BEGIN EXERCISE INPUTS

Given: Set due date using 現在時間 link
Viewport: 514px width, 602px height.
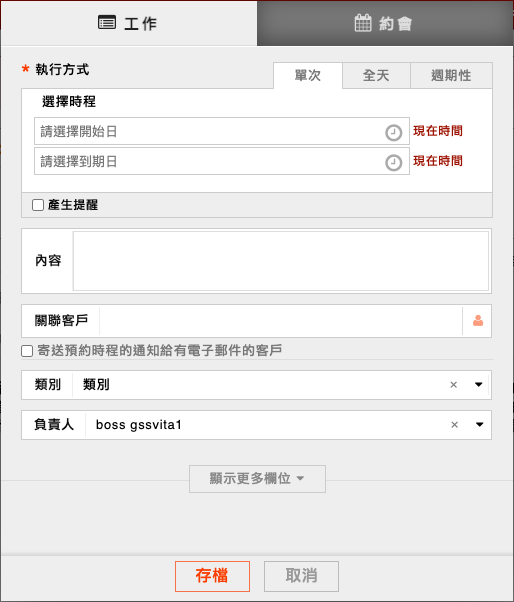Looking at the screenshot, I should pyautogui.click(x=438, y=161).
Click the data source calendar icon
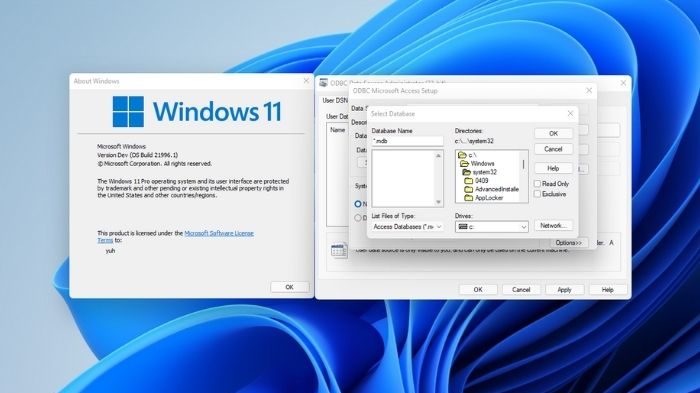The width and height of the screenshot is (700, 393). point(339,251)
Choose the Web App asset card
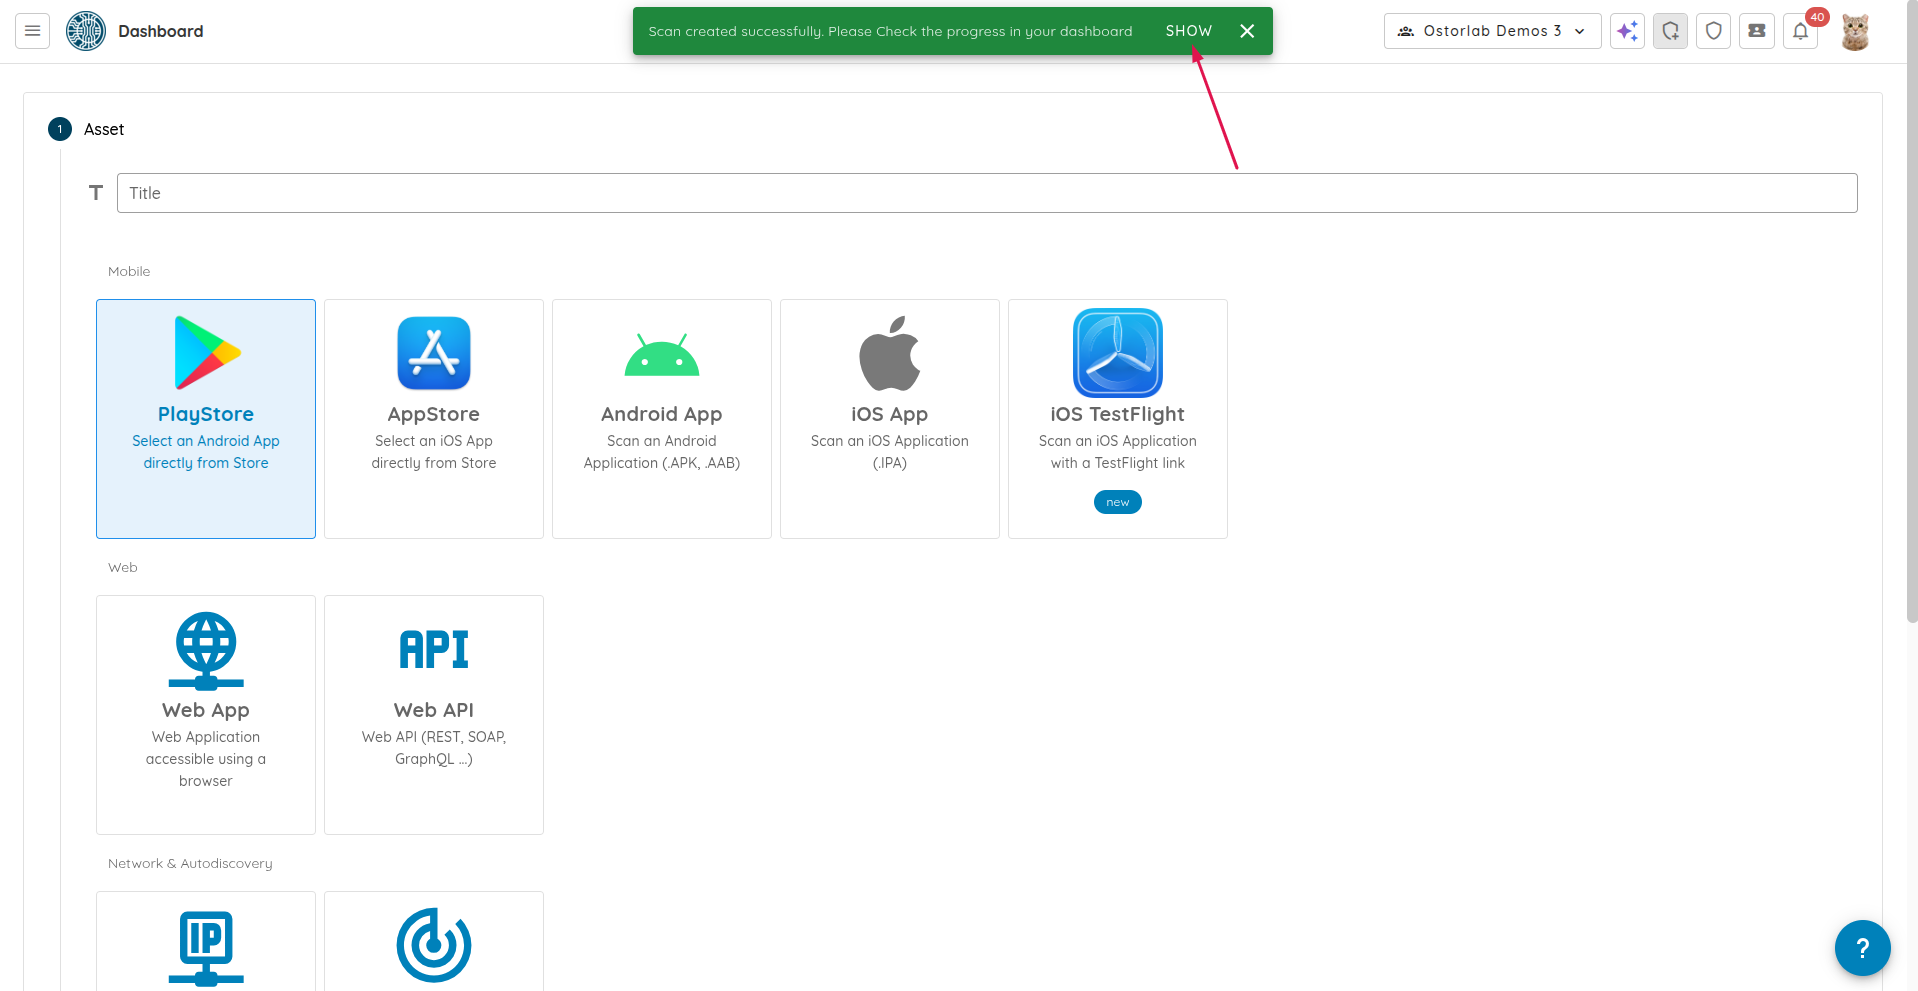Viewport: 1918px width, 991px height. coord(206,714)
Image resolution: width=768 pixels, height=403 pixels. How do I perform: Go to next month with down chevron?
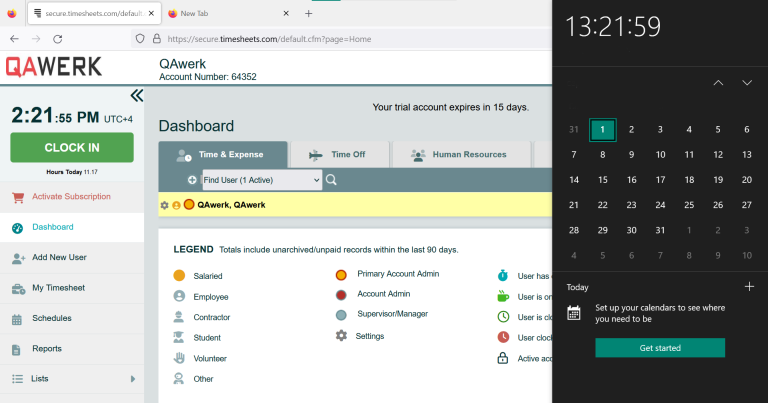click(x=747, y=83)
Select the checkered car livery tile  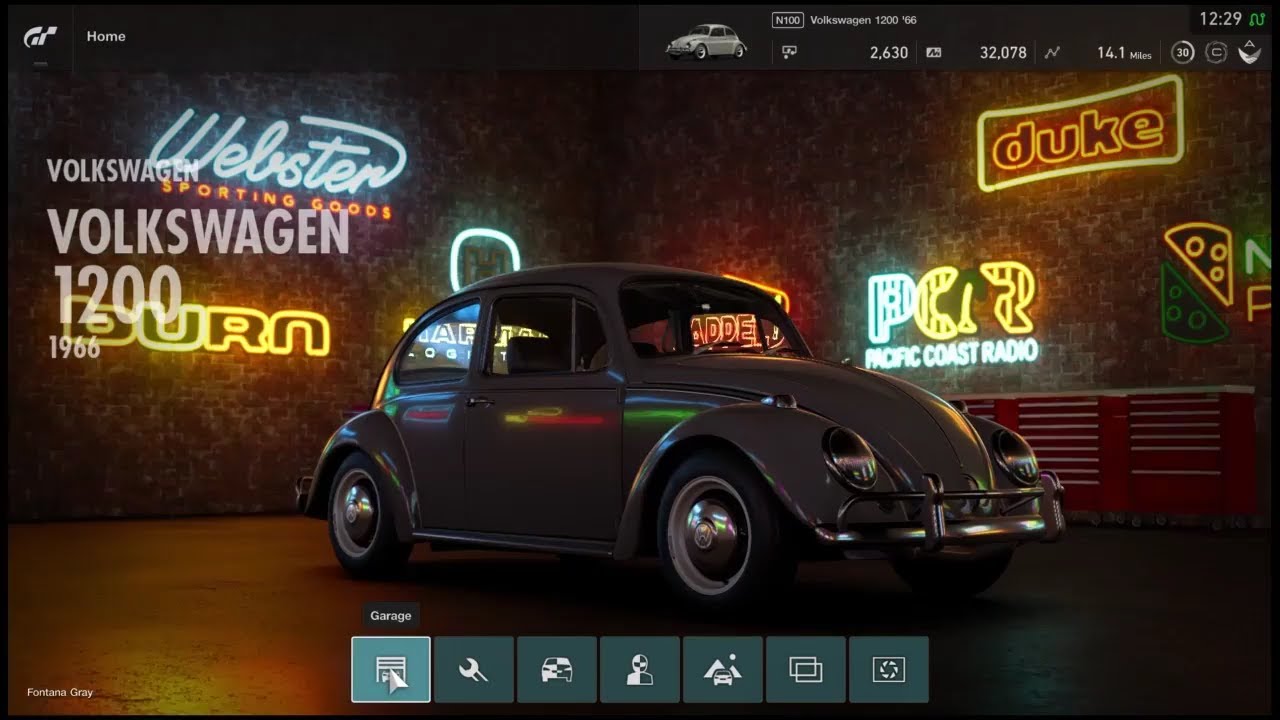pos(557,669)
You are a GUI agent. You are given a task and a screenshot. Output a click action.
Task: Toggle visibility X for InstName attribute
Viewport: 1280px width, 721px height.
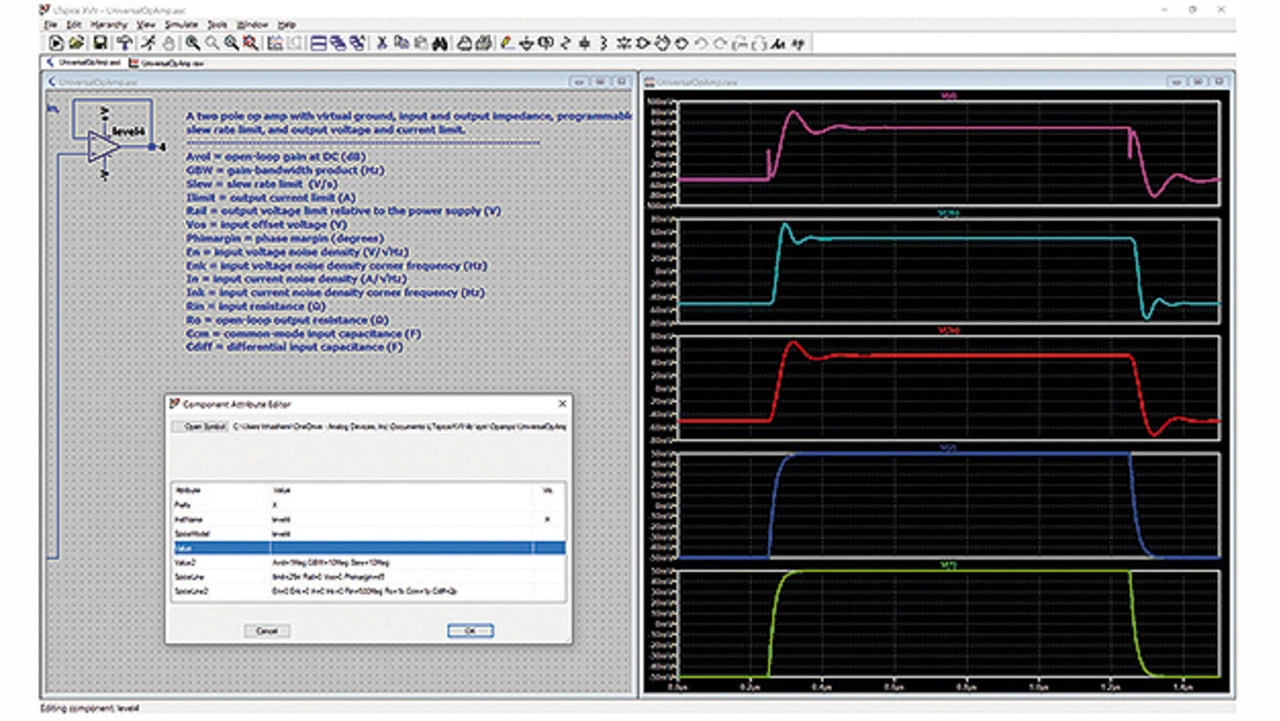pyautogui.click(x=546, y=520)
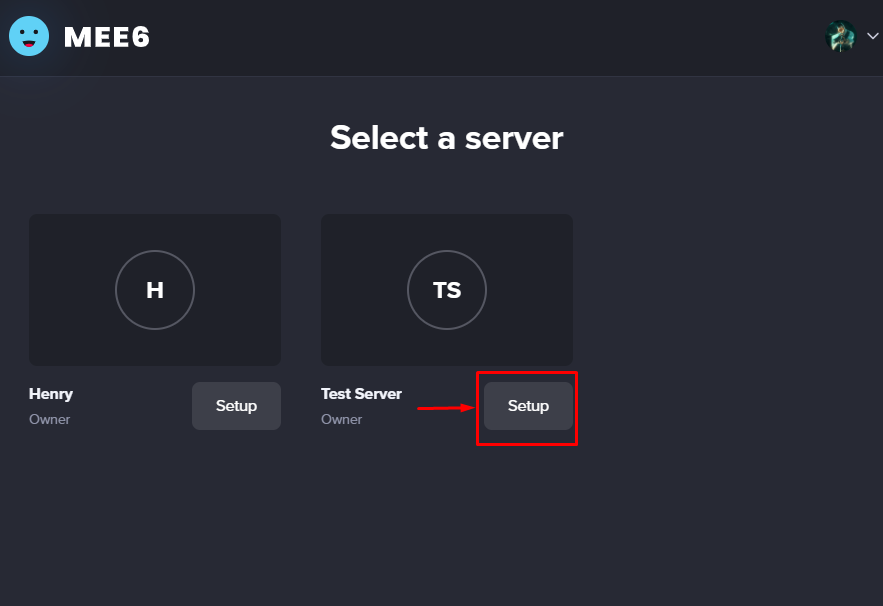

END EXERCISE INPUTS

WORK TO BE COMPLETED
Here the job is to retype exactly the lines that start at the one containing "Task: Toggle visibility" and run through the end of the records above, leaving out pictures.

RESULT OF THE TASK
Task: Toggle visibility X for InstName attribute
Viewport: 1280px width, 721px height.
pyautogui.click(x=546, y=520)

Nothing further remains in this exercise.